# [Selected extract]
┄┄┄┄┄┄┄┄┄┄

Projektbeschreibung
Ergründung der molekularen Mechanismen hinter der Strahlentherapieresistenz
Die Strahlenbehandlung ist eine übliche und wirksame Form der Krebsbehandlung. Doch ihr Potenzial wird durch die Entstehung von lokalen Resistenzen und Fernmetastasen eingeschränkt. Hauptziel des EU-finanzierten Projekts TETHER ist es daher, die molekularen Mechanismen zu entschlüsseln, die der Strahlentherapieresistenz zugrunde liegen. Durch Geneditierung an einzigartigen Mausmodellen und Organoiden werden die Forschenden das funktionelle Netzwerk der Gene kartieren, die an der Strahlentherapieresistenz entscheidend beteiligt sind. Die Entschlüsselung der Mechanismen, über die Krebszellen die Strahlentherapie umgehen, wird wichtige Erkenntnisse für personalisierte Behandlungsansätze liefern, mit denen sich die Therapieantwort bei Krebskranken verbessern lässt.

┄┄┄┄┄┄┄┄┄┄

# [Exercise data]
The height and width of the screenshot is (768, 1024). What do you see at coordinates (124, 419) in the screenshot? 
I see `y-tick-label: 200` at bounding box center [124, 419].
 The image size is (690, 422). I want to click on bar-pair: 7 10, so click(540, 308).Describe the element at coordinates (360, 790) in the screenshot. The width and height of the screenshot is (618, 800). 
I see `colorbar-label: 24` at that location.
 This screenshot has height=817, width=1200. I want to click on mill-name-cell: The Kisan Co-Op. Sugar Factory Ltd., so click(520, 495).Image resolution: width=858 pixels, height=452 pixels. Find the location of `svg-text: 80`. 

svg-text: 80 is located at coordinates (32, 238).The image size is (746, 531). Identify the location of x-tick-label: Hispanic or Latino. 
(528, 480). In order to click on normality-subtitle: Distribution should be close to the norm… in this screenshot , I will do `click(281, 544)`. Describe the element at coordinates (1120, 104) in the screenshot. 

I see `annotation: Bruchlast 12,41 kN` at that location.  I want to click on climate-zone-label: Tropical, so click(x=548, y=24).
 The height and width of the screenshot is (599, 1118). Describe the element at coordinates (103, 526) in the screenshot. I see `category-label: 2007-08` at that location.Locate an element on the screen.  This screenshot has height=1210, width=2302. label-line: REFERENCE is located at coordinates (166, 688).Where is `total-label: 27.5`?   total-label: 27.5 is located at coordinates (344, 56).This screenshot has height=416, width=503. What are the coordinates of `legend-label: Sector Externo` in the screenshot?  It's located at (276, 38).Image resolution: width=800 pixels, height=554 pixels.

┄┄┄┄┄┄┄┄┄┄

# [What to work on]
a – Using the project description on radiotherapy resistance, explain why TETHER's main aim is to uncover the molecular mechanisms behind resistance to radiotherapy.
b – Carry the project description on radiotherapy resistance further, starting after its final sentence.

# [Task-by-task results]
a – Radiotherapy is a common and effective cancer treatment, but local resistance and distant metastases limit what it can achieve. TETHER therefore aims to decode the underlying mechanisms. Learning how cancer cells evade radiotherapy should yield insights for personalized treatments that improve patients' response to therapy.

b –
Ziel
"More than 50% of the cancer patients undergo irradiation as part of their cancer treatment. Although radiotherapy (RT) significantly contributes to cancer cure, local therapy resistance and the subsequent emergence of distant metastasis remain major obstacles for its success. The molecular mechanisms underlying tumor cell-intrinsic RT resistance are ill-defined. It is therefore crucial to better define these mechanisms and identify new vulnerabilities of RT-resistant tumors in order to decrease the current annual cancer mortality of >1.3 million persons in EU member states alone.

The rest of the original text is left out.